What is the first sentence from the book you are currently reading?

“The imposter borrowed the name of Neville Manchin, an actual professor of American literature at Portland State and soon-to-be doctoral student at Stanford.”

Camino Island, by John Grisham

“When I was small, I didn’t even know that I was a kid with special needs.”

‘The reason I jump’ by Naoki Higashida.
This is a truly remarkable book written at age 13 by a boy with ‘non-verbal autism’ (i.e. he can’t speak.)
I have Asperger’s Syndrome (sometimes called ‘high end autism’) and this book moved me greatly.
If you know someone on the autism spectrum, I strongly recommend this.

In Friday, August 7, 1942, eighty-two U.S. Navy ships manned by forty thousand sailors, shepherding a force of sixteen thousand U.S. Marines, reached their destination in a remote southern ocean and spent the next hundred days immersed in a curriculum of cruel and timeless lessons.

Neptune’s Inferno: The U.S. Navy at Guadalcanal – James D. Hornfischer

On a muggy Florida night in March 2007, Pete and I walked out onto the stage at the Ford Amphitheater in Tampa.

–Thanks A Lot Mr. Kibblewhite: My Story by Roger Daltrey

“Hercule Poirot smiled to himself as his driver brought the motorcar to a stop with satisfying symmetry.”

The Mystery of Three Quarters, by Sophie Hannah

“The patrol officers had left the front door open.”

Dark Sacred Night, by Michael Connelly

“Today the end and the gates will swing open to eject me, alone and so-called free.”

Wildcat Falling, by Mudrooroo

For a president who was not a lawyer, Eisenhower had very firm ideas on the qualities he was looking for in a chief justice.

Eisenhower vs. Warren: The Battle for Civil Rights and Liberties by James F. Simon

“A convenience store is a world of sound.”

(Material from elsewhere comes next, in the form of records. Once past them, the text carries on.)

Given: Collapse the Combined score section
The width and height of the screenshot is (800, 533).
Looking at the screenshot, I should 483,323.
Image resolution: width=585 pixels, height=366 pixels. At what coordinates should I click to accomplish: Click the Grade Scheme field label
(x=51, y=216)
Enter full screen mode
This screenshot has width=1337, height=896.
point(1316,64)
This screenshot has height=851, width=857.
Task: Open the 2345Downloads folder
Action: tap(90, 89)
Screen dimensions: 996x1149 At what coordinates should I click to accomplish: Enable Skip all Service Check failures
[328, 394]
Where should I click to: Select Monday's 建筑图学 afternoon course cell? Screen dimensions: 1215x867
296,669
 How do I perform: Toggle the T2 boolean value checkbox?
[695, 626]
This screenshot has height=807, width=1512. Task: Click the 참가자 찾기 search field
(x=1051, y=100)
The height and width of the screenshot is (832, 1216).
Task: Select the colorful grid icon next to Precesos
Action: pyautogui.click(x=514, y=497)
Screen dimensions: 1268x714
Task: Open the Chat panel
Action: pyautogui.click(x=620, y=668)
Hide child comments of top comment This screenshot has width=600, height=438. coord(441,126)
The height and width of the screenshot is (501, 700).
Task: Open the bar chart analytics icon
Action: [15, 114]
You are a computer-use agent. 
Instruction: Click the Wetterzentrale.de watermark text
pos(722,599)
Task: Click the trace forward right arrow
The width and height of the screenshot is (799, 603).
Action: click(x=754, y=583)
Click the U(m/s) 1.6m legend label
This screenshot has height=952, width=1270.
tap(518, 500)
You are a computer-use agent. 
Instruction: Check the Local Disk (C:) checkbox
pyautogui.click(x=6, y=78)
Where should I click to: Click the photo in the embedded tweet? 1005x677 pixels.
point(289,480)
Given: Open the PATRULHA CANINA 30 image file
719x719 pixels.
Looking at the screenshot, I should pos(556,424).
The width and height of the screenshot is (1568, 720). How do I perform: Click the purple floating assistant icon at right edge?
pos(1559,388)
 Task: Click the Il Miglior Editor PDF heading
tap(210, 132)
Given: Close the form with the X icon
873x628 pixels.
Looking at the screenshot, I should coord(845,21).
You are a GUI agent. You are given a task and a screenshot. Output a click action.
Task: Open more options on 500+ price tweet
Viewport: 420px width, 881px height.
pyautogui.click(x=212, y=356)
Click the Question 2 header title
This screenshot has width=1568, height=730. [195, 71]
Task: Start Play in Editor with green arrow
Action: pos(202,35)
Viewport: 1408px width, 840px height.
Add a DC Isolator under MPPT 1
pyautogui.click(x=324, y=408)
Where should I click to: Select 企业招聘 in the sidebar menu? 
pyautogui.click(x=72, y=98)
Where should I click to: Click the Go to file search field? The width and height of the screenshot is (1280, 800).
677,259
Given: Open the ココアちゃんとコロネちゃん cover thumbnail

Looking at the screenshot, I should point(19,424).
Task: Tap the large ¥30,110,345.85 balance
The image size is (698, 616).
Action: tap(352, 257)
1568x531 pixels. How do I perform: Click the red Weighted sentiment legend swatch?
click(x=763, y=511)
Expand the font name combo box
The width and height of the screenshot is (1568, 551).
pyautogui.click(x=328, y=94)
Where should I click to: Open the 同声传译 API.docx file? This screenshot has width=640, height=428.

Convenience Store Woman, by Sayaka Murata.

“The time machine was sitting with his feet up on the desk.”

The Enormous Hourglass, by Ron Goulart

Another twofer. From the Introduction: “Around the time that he reached the unnerving milestone of turning thirty, Leonardo da Vinci wrote a letter to the ruler of Milan listing the reasons he should be given a job.”

Then Chapter One proper: “Leonardo da Vinci had the good luck to be born out of wedlock.”

Leonardo da Vinci, by Walter Isaacson

“Wash the white clothes on Monday and put them on the stone heap;”

The first sentence of this book is about five hundred words long and consists of a mother’s (presumably) instructions and reprimands to her young daughter, plus a few arguments back from the daughter. I have stopped at the first semicolon.

At the Bottom of the River, by Jamaica Kincaid.

Amateur. :stuck_out_tongue:

“Messenger birds launched as one flock from the council platform.”

Cloudbound, by Fran Wilde

“Through broken reeds the creature moved.”

Greybeard, by Brian Aldiss

“It’s been a nice summer,” Dria said to Rob Wayne; then she added with a sigh, “But not half as much fun as last year.”

High Hurdles, by Janet Lambert

Kris sat in the basement, hunched over her guitar, trying to play the beginning of Black Sabbath’s “Iron Man.”

No no no, in a window probably but never in a basement :wink: *I haven’t play my guitar in ages8

“I was permitted to record the following but do not doubt that the pertinent Annals will disappear and be read by none forever whilst those of us who lived it forget every instant of love and horror.”

  • Prologue, Port of Shadows, Glen Cook 2018

How is that? I have it on my Kindle list, but haven’t actually started yet.